USER_DATA=$(curl -s -X POST "$BASE/admin/users" \
-H "Authorization: Bearer $TOKEN" \
-H "Content-Type: application/json" \
-d "{\"email\":\"$u_email\",\"password\":\"$u_pass\",\"name\":\"$u_name\"}")
USER_ID=$(echo "$USER_DATA" | jq -r '.id // empty')
if [ -z "$USER_ID" ] || [ "$USER_ID" == "null" ]; then
USER_ID=$(curl -s -H "Authorization: Bearer $TOKEN" "$BASE/users" | jq -r --arg email "$u_email" '.[] | select(.email==$email) | .id')
fi
echo "➡️ Processing: $short_name"
if [ -n "$USER_ID" ] && [ "$USER_ID" != "null" ]; then
lib_path="$PHOTO_ROOT/$short_name"
if [ -d "$lib_path" ]; then
echo "✨ Mapping library for $short_name at $lib_path"
LIB_ID=$(curl -fsS -X POST "$BASE/libraries" \
-H "Authorization: Bearer $TOKEN" \
-H "Content-Type: application/json" \
-d "{\"name\":\"External-$short_name\",\"ownerId\":\"$USER_ID\",\"importPaths\":[\"$lib_path\"]}" | jq -r '.id')
curl -fsS -X POST "$BASE/libraries/$LIB_ID/scan" \
-H "Authorization: Bearer $TOKEN" -d "{}" > /dev/null
else
echo "⚠️ Folder not found: $lib_path"
fi
if [ "$u_email" != "${IMMICH_INIT_ADMIN_EMAIL}" ]; then
hard_delete_user "$u_email"
CREATE_PAYLOAD=$(jq -n --arg e "$u_email" --arg p "$u_pass" --arg n "$u_name" '{email: $e, password: $p, name: $n, shouldChangePassword: false}')
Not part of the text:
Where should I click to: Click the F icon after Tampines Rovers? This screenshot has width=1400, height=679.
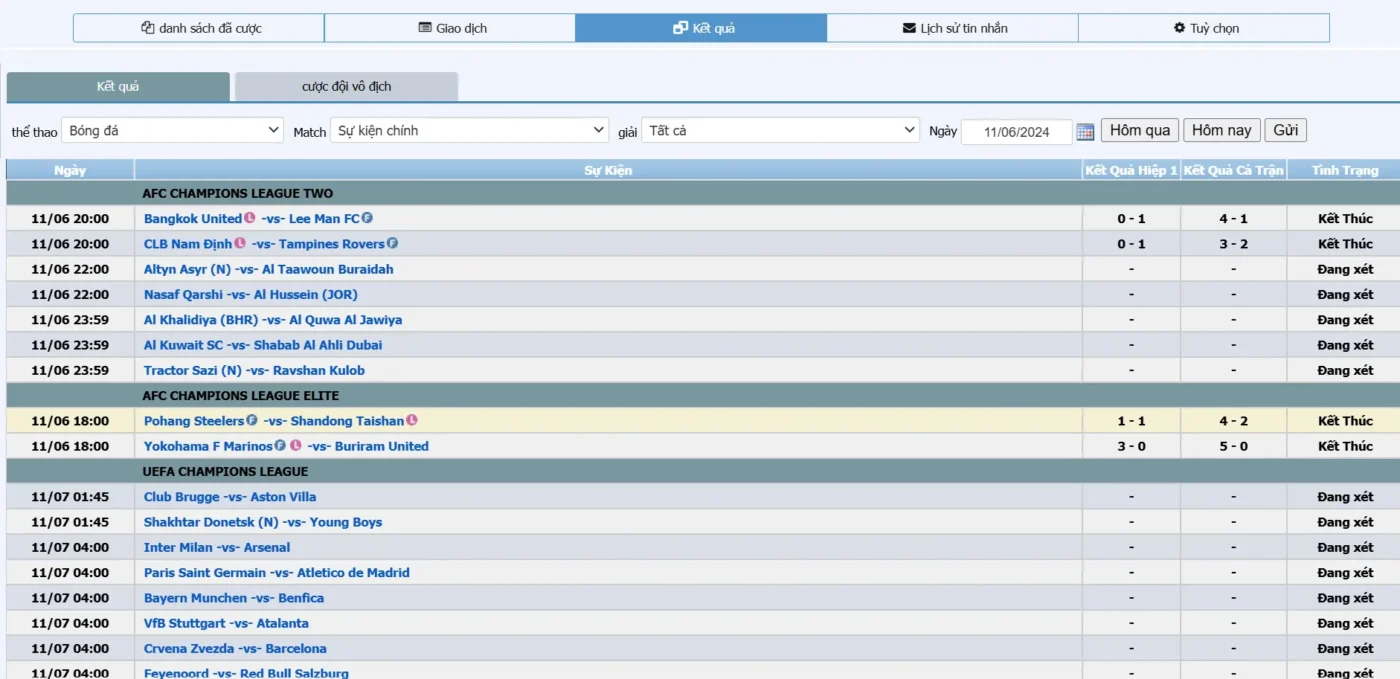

USER_DATA=$(curl -s -X POST "$BASE/admin/users" -H "Authorization: Bearer $TOKEN" -H "Content-Type: application/json" -d "$CREATE_PAYLOAD")
USER_ID=$(echo "$USER_DATA" | jq -r '.id // empty')
if [ -n "$USER_ID" ] && [ "$USER_ID" != "null" ]; then
IS_ADMIN="false"
[ "$u_email" == "$MAIN_ADMIN_EMAIL" ] && IS_ADMIN="true"
# Update without oauthId to keep local passwords alive
UPDATE_PAYLOAD=$(jq -n --arg e "$u_email" --arg n "$u_name" --arg sl "$short_name" --argjson admin "$IS_ADMIN" \
'{email: $e, name: $n, storageLabel: $sl, isAdmin: $admin, shouldChangePassword: false}')
curl -s -o /dev/null -X PUT "$BASE/admin/users/$USER_ID" -H "Authorization: Bearer $TOKEN" -H "Content-Type: application/json" -d "$UPDATE_PAYLOAD"
# Library Mapping
lib_path="$PHOTO_ROOT/$short_name"
if [ -d "$lib_path" ]; then
LIB_ID=$(curl -fsS -X POST "$BASE/libraries" -H "Authorization: Bearer $TOKEN" -H "Content-Type: application/json" \
-d "{\"name\":\"External-$short_name\",\"ownerId\":\"$USER_ID\",\"importPaths\":[\"$lib_path\"]}" | jq -r '.id // empty')
[ -n "$LIB_ID" ] && curl -s -X POST "$BASE/libraries/$LIB_ID/scan" -H "Authorization: Bearer $TOKEN" -d "{}" > /dev/null
fi
fi
fi
done
fi
echo "🚀 Setup Complete!"
echo "🚀 Hybrid Mode Active. Test the Authelia button now!"